[[ EXTRACTED ENTRIES, beginning ]]

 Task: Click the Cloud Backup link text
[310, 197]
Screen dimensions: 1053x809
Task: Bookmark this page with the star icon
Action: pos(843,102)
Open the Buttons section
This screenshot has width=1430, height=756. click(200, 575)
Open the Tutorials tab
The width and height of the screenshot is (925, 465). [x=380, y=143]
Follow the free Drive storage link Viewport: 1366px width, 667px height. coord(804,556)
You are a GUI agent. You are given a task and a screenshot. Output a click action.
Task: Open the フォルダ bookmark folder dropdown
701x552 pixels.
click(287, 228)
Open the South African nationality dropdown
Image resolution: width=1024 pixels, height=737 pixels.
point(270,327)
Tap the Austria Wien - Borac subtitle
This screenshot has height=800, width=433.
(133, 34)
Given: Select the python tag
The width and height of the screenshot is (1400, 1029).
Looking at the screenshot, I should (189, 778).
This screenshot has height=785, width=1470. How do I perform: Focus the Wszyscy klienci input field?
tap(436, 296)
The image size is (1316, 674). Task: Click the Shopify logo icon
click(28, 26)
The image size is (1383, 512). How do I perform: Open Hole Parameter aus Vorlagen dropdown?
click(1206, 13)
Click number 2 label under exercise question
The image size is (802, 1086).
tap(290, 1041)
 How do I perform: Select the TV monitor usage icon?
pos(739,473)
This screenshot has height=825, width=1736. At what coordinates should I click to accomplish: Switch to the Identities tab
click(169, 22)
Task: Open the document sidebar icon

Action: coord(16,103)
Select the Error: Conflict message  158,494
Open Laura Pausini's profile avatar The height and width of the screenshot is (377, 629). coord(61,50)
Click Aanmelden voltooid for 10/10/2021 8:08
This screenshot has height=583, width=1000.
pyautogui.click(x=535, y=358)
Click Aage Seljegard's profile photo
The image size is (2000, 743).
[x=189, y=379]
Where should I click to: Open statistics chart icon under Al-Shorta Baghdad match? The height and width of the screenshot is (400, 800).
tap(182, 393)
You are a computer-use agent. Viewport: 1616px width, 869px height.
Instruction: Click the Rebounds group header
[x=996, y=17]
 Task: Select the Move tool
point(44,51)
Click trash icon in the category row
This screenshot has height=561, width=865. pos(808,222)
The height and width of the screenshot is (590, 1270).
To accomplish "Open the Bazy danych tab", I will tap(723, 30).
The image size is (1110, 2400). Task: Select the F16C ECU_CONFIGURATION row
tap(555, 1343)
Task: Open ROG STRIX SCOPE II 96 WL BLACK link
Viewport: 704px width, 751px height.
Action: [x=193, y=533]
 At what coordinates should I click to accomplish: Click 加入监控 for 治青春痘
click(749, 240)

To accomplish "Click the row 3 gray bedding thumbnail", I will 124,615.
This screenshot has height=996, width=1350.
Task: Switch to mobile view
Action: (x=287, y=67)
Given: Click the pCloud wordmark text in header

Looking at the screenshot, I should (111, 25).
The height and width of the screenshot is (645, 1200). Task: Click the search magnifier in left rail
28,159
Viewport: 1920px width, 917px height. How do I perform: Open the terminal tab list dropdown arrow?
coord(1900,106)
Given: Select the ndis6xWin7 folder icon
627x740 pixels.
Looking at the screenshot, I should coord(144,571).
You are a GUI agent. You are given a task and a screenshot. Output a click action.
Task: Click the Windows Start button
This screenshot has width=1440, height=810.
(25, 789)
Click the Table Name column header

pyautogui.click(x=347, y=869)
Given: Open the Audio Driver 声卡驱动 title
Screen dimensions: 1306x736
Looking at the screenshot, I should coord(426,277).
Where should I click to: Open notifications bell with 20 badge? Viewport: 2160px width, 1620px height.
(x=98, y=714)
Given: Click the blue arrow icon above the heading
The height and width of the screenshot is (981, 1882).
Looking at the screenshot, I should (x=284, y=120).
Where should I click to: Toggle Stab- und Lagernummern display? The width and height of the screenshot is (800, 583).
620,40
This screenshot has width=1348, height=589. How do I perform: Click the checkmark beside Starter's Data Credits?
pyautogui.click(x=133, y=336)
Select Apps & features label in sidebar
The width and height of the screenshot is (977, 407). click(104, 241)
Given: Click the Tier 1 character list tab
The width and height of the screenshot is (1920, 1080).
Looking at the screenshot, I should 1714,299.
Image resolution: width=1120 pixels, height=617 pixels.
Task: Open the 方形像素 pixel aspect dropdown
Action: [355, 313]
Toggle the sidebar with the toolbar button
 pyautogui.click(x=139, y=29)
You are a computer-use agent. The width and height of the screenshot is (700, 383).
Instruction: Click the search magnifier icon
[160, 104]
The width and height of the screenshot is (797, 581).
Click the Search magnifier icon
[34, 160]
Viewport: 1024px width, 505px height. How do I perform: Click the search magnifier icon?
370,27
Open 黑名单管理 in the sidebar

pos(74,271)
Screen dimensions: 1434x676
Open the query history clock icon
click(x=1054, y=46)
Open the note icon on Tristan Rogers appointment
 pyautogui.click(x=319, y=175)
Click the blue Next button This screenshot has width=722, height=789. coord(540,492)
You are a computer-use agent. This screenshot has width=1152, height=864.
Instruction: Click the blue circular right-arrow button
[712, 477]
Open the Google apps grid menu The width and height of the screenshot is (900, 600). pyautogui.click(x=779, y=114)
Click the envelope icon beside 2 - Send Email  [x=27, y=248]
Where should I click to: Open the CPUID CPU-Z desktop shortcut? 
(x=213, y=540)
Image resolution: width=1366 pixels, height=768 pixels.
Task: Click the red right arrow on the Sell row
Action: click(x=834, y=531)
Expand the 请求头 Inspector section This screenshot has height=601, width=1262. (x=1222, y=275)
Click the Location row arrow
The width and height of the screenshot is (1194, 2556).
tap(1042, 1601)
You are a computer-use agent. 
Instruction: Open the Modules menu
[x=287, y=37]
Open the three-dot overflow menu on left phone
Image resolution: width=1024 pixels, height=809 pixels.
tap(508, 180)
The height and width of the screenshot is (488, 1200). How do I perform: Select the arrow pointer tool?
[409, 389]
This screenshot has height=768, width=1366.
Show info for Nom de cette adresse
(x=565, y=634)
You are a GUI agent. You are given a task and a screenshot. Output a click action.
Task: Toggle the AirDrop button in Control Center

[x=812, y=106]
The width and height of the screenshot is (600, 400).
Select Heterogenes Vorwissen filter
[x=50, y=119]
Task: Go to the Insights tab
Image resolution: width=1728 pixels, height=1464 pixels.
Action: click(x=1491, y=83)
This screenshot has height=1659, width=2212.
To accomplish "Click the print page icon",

[[ EXTRACTED ENTRIES, end ]]

* BRIEF:
The expected result is every record above, duplicated exactly.

* COMPLETED EXERCISE:
 Task: Click the Cloud Backup link text
[310, 197]
Screen dimensions: 1053x809
Task: Bookmark this page with the star icon
Action: pos(843,102)
Open the Buttons section
This screenshot has width=1430, height=756. click(200, 575)
Open the Tutorials tab
The width and height of the screenshot is (925, 465). [x=380, y=143]
Follow the free Drive storage link Viewport: 1366px width, 667px height. coord(804,556)
You are a GUI agent. You are given a task and a screenshot. Output a click action.
Task: Open the フォルダ bookmark folder dropdown
701x552 pixels.
click(287, 228)
Open the South African nationality dropdown
Image resolution: width=1024 pixels, height=737 pixels.
point(270,327)
Tap the Austria Wien - Borac subtitle
This screenshot has height=800, width=433.
(133, 34)
Given: Select the python tag
The width and height of the screenshot is (1400, 1029).
Looking at the screenshot, I should (189, 778).
This screenshot has height=785, width=1470. How do I perform: Focus the Wszyscy klienci input field?
tap(436, 296)
The image size is (1316, 674). Task: Click the Shopify logo icon
click(28, 26)
The image size is (1383, 512). How do I perform: Open Hole Parameter aus Vorlagen dropdown?
click(1206, 13)
Click number 2 label under exercise question
The image size is (802, 1086).
tap(290, 1041)
 How do I perform: Select the TV monitor usage icon?
pos(739,473)
This screenshot has height=825, width=1736. At what coordinates should I click to accomplish: Switch to the Identities tab
click(169, 22)
Task: Open the document sidebar icon

Action: coord(16,103)
Select the Error: Conflict message  158,494
Open Laura Pausini's profile avatar The height and width of the screenshot is (377, 629). coord(61,50)
Click Aanmelden voltooid for 10/10/2021 8:08
This screenshot has height=583, width=1000.
pyautogui.click(x=535, y=358)
Click Aage Seljegard's profile photo
The image size is (2000, 743).
[x=189, y=379]
Where should I click to: Open statistics chart icon under Al-Shorta Baghdad match? The height and width of the screenshot is (400, 800).
tap(182, 393)
You are a computer-use agent. Viewport: 1616px width, 869px height.
Instruction: Click the Rebounds group header
[x=996, y=17]
 Task: Select the Move tool
point(44,51)
Click trash icon in the category row
This screenshot has height=561, width=865. pos(808,222)
The height and width of the screenshot is (590, 1270).
To accomplish "Open the Bazy danych tab", I will tap(723, 30).
The image size is (1110, 2400). Task: Select the F16C ECU_CONFIGURATION row
tap(555, 1343)
Task: Open ROG STRIX SCOPE II 96 WL BLACK link
Viewport: 704px width, 751px height.
Action: [x=193, y=533]
 At what coordinates should I click to accomplish: Click 加入监控 for 治青春痘
click(749, 240)

To accomplish "Click the row 3 gray bedding thumbnail", I will 124,615.
This screenshot has height=996, width=1350.
Task: Switch to mobile view
Action: (x=287, y=67)
Given: Click the pCloud wordmark text in header

Looking at the screenshot, I should (111, 25).
The height and width of the screenshot is (645, 1200). Task: Click the search magnifier in left rail
28,159
Viewport: 1920px width, 917px height. How do I perform: Open the terminal tab list dropdown arrow?
coord(1900,106)
Given: Select the ndis6xWin7 folder icon
627x740 pixels.
Looking at the screenshot, I should coord(144,571).
You are a GUI agent. You are given a task and a screenshot. Output a click action.
Task: Click the Windows Start button
This screenshot has width=1440, height=810.
(25, 789)
Click the Table Name column header

pyautogui.click(x=347, y=869)
Given: Open the Audio Driver 声卡驱动 title
Screen dimensions: 1306x736
Looking at the screenshot, I should coord(426,277).
Where should I click to: Open notifications bell with 20 badge? Viewport: 2160px width, 1620px height.
(x=98, y=714)
Given: Click the blue arrow icon above the heading
The height and width of the screenshot is (981, 1882).
Looking at the screenshot, I should (x=284, y=120).
Where should I click to: Toggle Stab- und Lagernummern display? The width and height of the screenshot is (800, 583).
620,40
This screenshot has width=1348, height=589. How do I perform: Click the checkmark beside Starter's Data Credits?
pyautogui.click(x=133, y=336)
Select Apps & features label in sidebar
The width and height of the screenshot is (977, 407). click(104, 241)
Given: Click the Tier 1 character list tab
The width and height of the screenshot is (1920, 1080).
Looking at the screenshot, I should 1714,299.
Image resolution: width=1120 pixels, height=617 pixels.
Task: Open the 方形像素 pixel aspect dropdown
Action: [355, 313]
Toggle the sidebar with the toolbar button
 pyautogui.click(x=139, y=29)
You are a computer-use agent. The width and height of the screenshot is (700, 383).
Instruction: Click the search magnifier icon
[160, 104]
The width and height of the screenshot is (797, 581).
Click the Search magnifier icon
[34, 160]
Viewport: 1024px width, 505px height. How do I perform: Click the search magnifier icon?
370,27
Open 黑名单管理 in the sidebar

pos(74,271)
Screen dimensions: 1434x676
Open the query history clock icon
click(x=1054, y=46)
Open the note icon on Tristan Rogers appointment
 pyautogui.click(x=319, y=175)
Click the blue Next button This screenshot has width=722, height=789. coord(540,492)
You are a computer-use agent. This screenshot has width=1152, height=864.
Instruction: Click the blue circular right-arrow button
[712, 477]
Open the Google apps grid menu The width and height of the screenshot is (900, 600). pyautogui.click(x=779, y=114)
Click the envelope icon beside 2 - Send Email  [x=27, y=248]
Where should I click to: Open the CPUID CPU-Z desktop shortcut? 
(x=213, y=540)
Image resolution: width=1366 pixels, height=768 pixels.
Task: Click the red right arrow on the Sell row
Action: click(x=834, y=531)
Expand the 请求头 Inspector section This screenshot has height=601, width=1262. (x=1222, y=275)
Click the Location row arrow
The width and height of the screenshot is (1194, 2556).
tap(1042, 1601)
You are a computer-use agent. 
Instruction: Open the Modules menu
[x=287, y=37]
Open the three-dot overflow menu on left phone
Image resolution: width=1024 pixels, height=809 pixels.
tap(508, 180)
The height and width of the screenshot is (488, 1200). How do I perform: Select the arrow pointer tool?
[409, 389]
This screenshot has height=768, width=1366.
Show info for Nom de cette adresse
(x=565, y=634)
You are a GUI agent. You are given a task and a screenshot. Output a click action.
Task: Toggle the AirDrop button in Control Center

[x=812, y=106]
The width and height of the screenshot is (600, 400).
Select Heterogenes Vorwissen filter
[x=50, y=119]
Task: Go to the Insights tab
Image resolution: width=1728 pixels, height=1464 pixels.
Action: click(x=1491, y=83)
This screenshot has height=1659, width=2212.
To accomplish "Click the print page icon",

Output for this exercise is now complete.